In conclusion, this study stresses the importance of careful selection of the specific anesthesia protocol for CBF and/or CVR studies in the mouse brain. From the four protocols tested, the medetomidine protocol showed the lowest CBF and highest CVR values, as was expected given medetomidine's vasoconstrictive properties. However, an important limitation is that medetomidine induces insufficient depth of anaesthesia in several mouse strains. Despite the known vasodilative properties of isoflurane, CVR studies were possible with the two adapted isoflurane protocols, with comparable CVR values in C57BL/6 J mice. Of these two, the free‐breathing low isoflurane protocol may experimentally provide the most straightforward protocol. With this protocol, it is important that the isoflurane dose is kept low during both induction and maintenance. Furthermore, CVR was shown to be highly dependent on the baseline CBF, with high baseline CBF resulting in blunted CVR.

Supporting information

Table S1. Anesthesia protocols used in this study. Animal numbers and age apply to C57BL/6 J only.
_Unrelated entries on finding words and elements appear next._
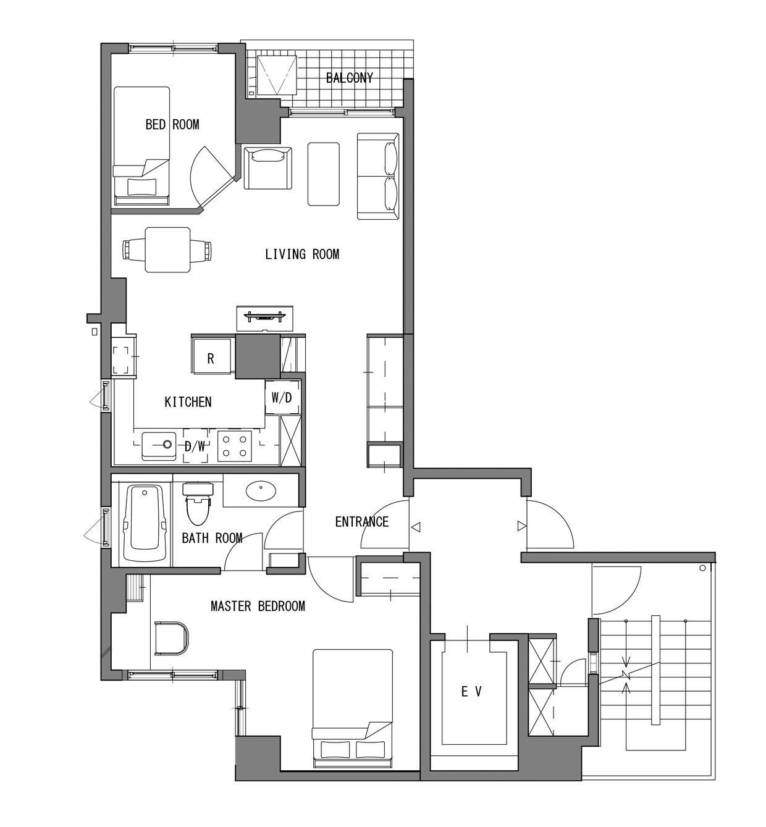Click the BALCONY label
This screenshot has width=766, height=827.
coord(350,78)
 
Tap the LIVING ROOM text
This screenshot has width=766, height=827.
coord(302,254)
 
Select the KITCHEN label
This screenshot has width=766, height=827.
coord(188,402)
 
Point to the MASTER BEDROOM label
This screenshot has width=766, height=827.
coord(258,606)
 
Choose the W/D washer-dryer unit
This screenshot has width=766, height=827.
coord(282,397)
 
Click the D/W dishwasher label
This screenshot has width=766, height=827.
coord(195,447)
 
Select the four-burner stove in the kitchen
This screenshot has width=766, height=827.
coord(234,446)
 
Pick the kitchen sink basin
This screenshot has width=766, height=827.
coord(159,446)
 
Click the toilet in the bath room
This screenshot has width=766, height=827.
coord(198,503)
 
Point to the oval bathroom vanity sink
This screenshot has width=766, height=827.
coord(261,492)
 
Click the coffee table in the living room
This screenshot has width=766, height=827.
coord(324,174)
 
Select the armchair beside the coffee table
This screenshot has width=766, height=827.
coord(268,168)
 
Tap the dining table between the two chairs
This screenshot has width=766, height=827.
coord(168,250)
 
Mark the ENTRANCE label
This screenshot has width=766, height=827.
coord(361,522)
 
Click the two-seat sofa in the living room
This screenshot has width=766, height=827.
coord(378,176)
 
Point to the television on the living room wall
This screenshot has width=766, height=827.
coord(265,318)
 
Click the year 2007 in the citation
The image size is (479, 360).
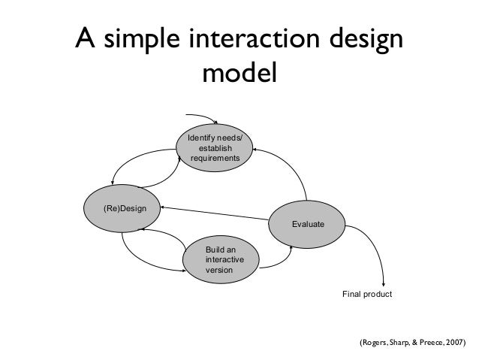coord(453,343)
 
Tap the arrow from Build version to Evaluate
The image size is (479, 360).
coord(282,259)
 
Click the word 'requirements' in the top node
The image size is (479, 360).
coord(215,159)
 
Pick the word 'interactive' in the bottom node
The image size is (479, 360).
coord(223,259)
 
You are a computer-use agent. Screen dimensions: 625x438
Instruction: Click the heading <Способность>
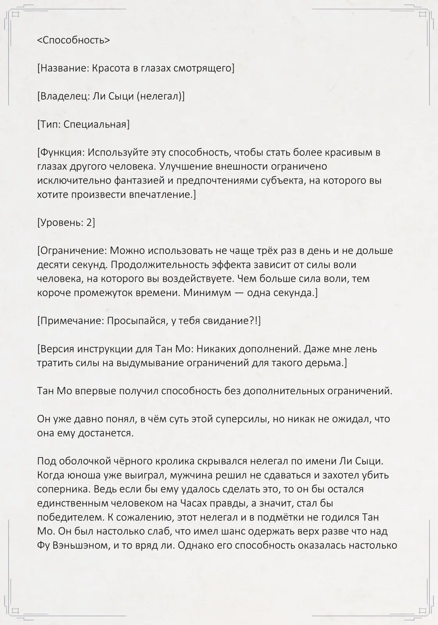pos(73,40)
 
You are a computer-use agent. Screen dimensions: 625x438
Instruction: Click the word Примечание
pos(71,321)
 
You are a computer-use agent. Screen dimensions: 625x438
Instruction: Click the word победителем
pos(65,518)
Table S2. Median and interquartile ranges (IQR) of respiration and heart rates for the different anesthesia protocols and mouse strains.
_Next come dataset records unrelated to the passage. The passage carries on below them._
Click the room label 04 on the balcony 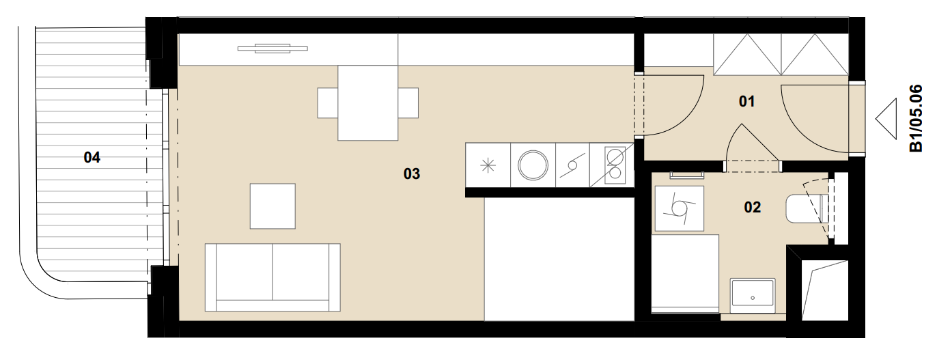tap(92, 157)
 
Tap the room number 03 tap(412, 174)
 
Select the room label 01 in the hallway tap(746, 101)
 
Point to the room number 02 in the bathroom tap(752, 207)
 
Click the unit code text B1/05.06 tap(916, 118)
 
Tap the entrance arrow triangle tap(886, 119)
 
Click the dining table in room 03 tap(367, 103)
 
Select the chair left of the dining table tap(328, 103)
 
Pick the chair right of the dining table tap(408, 103)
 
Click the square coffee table tap(272, 206)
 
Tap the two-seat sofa tap(272, 277)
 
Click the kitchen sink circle tap(533, 165)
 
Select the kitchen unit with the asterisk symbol tap(488, 165)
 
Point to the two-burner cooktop tap(615, 165)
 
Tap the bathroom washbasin tap(753, 296)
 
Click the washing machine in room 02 tap(680, 208)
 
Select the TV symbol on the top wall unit tap(272, 49)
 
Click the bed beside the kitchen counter tap(559, 259)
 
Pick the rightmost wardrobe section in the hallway tap(815, 55)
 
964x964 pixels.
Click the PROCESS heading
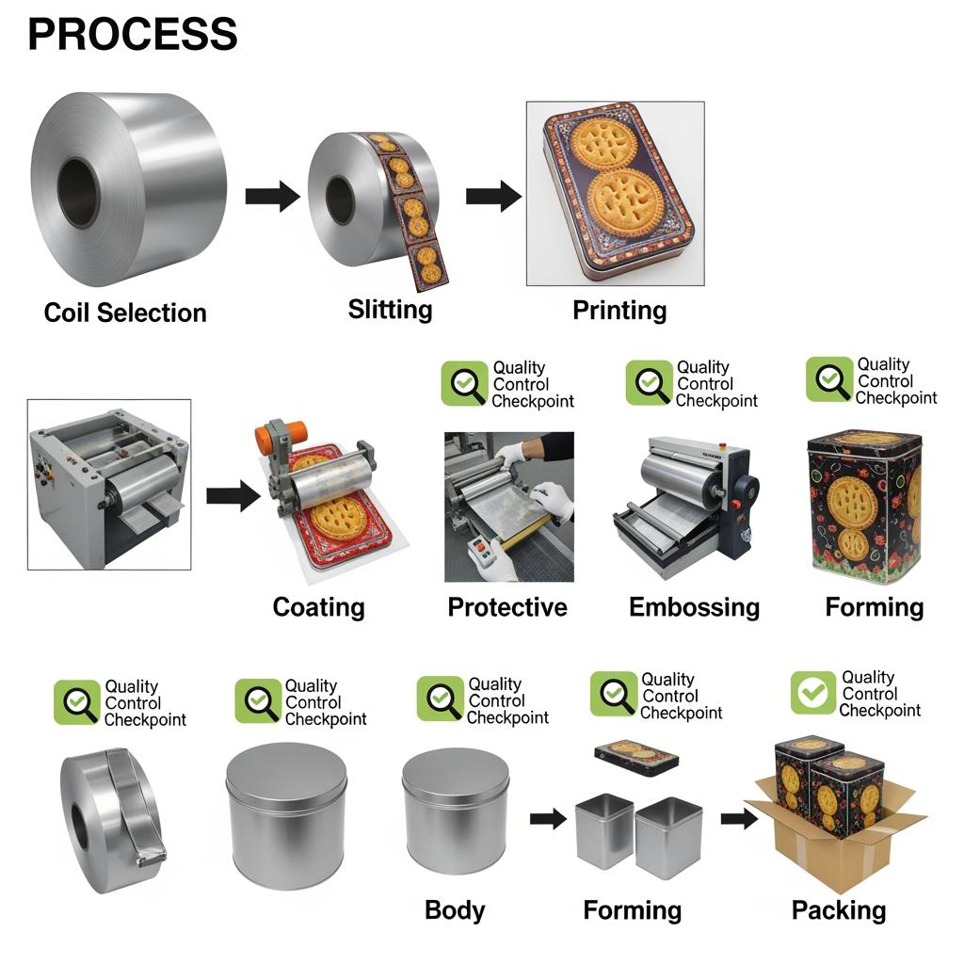(x=132, y=35)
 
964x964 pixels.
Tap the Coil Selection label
(x=125, y=313)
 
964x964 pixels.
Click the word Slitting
(x=390, y=309)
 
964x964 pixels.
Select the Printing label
(x=619, y=310)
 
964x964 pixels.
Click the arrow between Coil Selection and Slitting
(x=272, y=196)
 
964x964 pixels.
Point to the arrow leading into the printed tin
(x=493, y=196)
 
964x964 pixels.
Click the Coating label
(x=318, y=607)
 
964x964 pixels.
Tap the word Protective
(x=507, y=607)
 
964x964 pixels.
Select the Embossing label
(x=694, y=607)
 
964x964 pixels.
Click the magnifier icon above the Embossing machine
(x=649, y=384)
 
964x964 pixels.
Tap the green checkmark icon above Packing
(x=812, y=693)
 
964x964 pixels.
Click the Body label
(x=455, y=910)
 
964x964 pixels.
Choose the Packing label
(x=838, y=910)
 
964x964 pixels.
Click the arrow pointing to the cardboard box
(x=739, y=818)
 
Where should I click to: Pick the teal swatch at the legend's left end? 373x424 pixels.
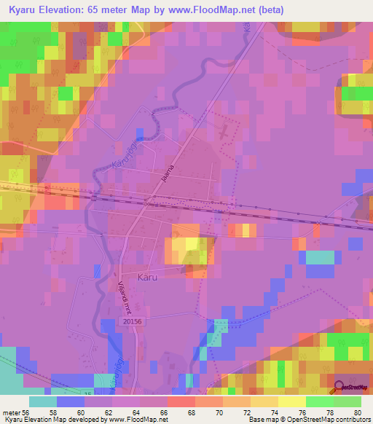pyautogui.click(x=42, y=401)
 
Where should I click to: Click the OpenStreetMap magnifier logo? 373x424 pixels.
pyautogui.click(x=339, y=388)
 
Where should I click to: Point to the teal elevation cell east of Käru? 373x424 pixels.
pyautogui.click(x=320, y=257)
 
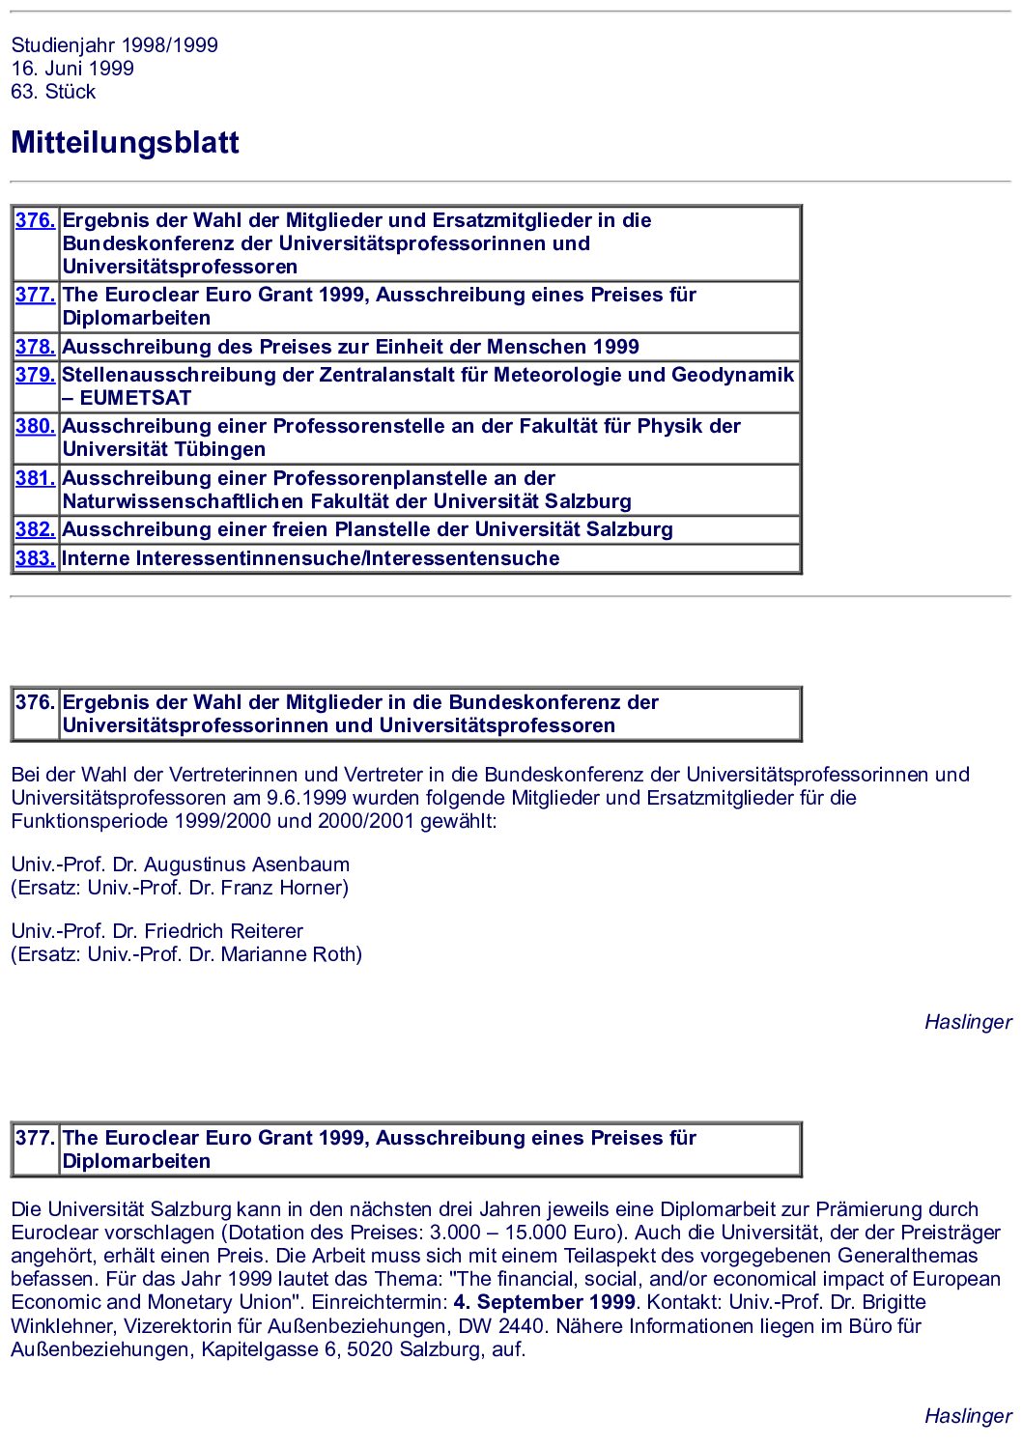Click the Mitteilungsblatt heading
125,143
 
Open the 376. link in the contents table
35,220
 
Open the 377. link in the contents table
35,295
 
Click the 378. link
35,347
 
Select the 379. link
35,375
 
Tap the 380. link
35,426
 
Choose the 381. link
35,478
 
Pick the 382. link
35,529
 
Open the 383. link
35,558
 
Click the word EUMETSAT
135,398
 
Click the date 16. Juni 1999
72,69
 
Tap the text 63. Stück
53,92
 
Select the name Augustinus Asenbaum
246,865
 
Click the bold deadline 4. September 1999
545,1302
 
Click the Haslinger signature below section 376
968,1022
Table S3. Median and interquartile ranges (IQR) of Cerebral Blood Flow (CBF), Cerebrovascular Reactivity (CVR) and Time to Half Peak (TTHP) values for the different anesthesia protocols used. Values apply to C57Bl/6 J mice only.

Table S4. Pros and cons of the anesthesia protocols tested.

Figure S1. Examples of physiological time‐profiles. Note the incorrect sampling of the heart rate in the first half of the time‐profile of the low isoflurane protocol. Also note the doubling of the measured respiration rate (ventilated at 80 bpm) in the ventilation protocol, due to extra breaths/movements that the mouse exhibited in sync with the ventilation protocol.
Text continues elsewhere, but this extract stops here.